At this point, it is worth elaborating on the specific differences between two major threads of the systems movement: the cybernetic thread, from which Managerial Cybernetics has emanated, and the servomechanic thread in which SD is grounded [Richardson 1999]. As Richardson’s detailed study shows, the strongest influence on cybernetics came from biologists and physiologists, while the thinking of economists and engineers essentially shaped the servomechanic thread. Consequently, the concepts of the former are more focused on the adaptation and control of complex systems for the purpose of maintaining stability under exogenous disturbances. Servomechanics, on the other hand, and SD in particular, take an endogenous view, being mainly interested in understanding circular causality as a source of a system’s behavior. Cybernetics is more connected with communication theory, the general concern of which can be summarized as how to deal with randomly varying input. SD, on the other hand, shows a stronger link with engineering control theory, which is primarily concerned with behavior generated by the control system itself, and the role of nonlinearities. Managerial cybernetics and SD both share the concern of contributing to management science, but with different emphases and with instruments that are, in principle, complementary. Finally, the quantitative foundations are generally more evident in the basic literature on SD, than in the writings on Managerial Cybernetics, in which the mathematical apparatus underlying model formulation is confined to a small number of publications [e.g., Beer 1962, 1981], which are less known than the qualitative treatises.

Positivistic Tradition

A positivistic methodological position is tendentially objectivistic, conceptual–instrumental, quantitative, and structuralist–functionalist in its approach. An interpretive position, on the other hand, tendentially emphasizes the subjectivist, communicational, cultural, political, ethical, and esthetic: the qualitative, and the discursive aspects. It would be too simplistic to classify a specific methodology in itself as ”positivistic” or as ”interpretative.” Despite the traditions they have grown out of, several methodologies have evolved and been reinterpreted or opened to new aspects (see below).

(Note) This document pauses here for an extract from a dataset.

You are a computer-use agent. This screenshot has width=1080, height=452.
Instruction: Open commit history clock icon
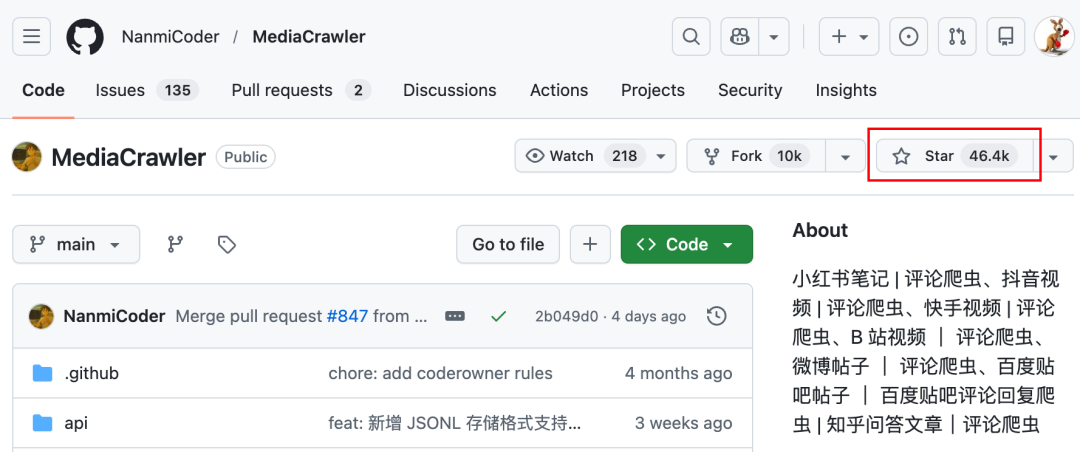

In the following, a sample of systems methodologies will be characterized and positioned in relation to these two traditions:

  • ”Hard” OR methods. Operations research (OR) uses a wide variety of mathematical and statistical methods and techniques––for example of optimization, queuing, dynamic programming, graph theory, time series analysis––to provide solutions for organizational problems, mainly in the domains of operations, such as production and logistics, and finance.
  • Living Systems Theory. In his LST, James Grier Miller [1978], identifies a set of 20 necessary components that can be discerned in living systems of any kind. These structural features are specified on the basis of a huge empirical study and proposed as the ”critical subsystems” that ”make up a living system.” LST has been used as a device for diagnosis and design in the domains of engineering and the social sciences.
  • Viable System Model. Stafford Beer’s VSM specifies a set of control functions and their interrelationships as the sufficient conditions for the viability of any human or social system [cf. Beer, 1981]. These are applicable in a recursive mode, for example, to the different levels of an organization. The VSM has been widely applied in the diagnostic mode, but also to support the design of all kinds of social systems. Specific methodologies for these purposes have been developed, for instance, for use in consultancy. The term viable system diagnosis (VSD) is also widely used.

Interpretative Tradition

The methodologies addressed up to this point have by and large been created in the positivistic tradition of science. However, they have not altogether been excluded from fertile contacts with the interpretivist strand of inquiry. In principle, all of them can be considered as instruments to support discourses about different interpretations of an organizational reality or alternative futures studied in concrete cases.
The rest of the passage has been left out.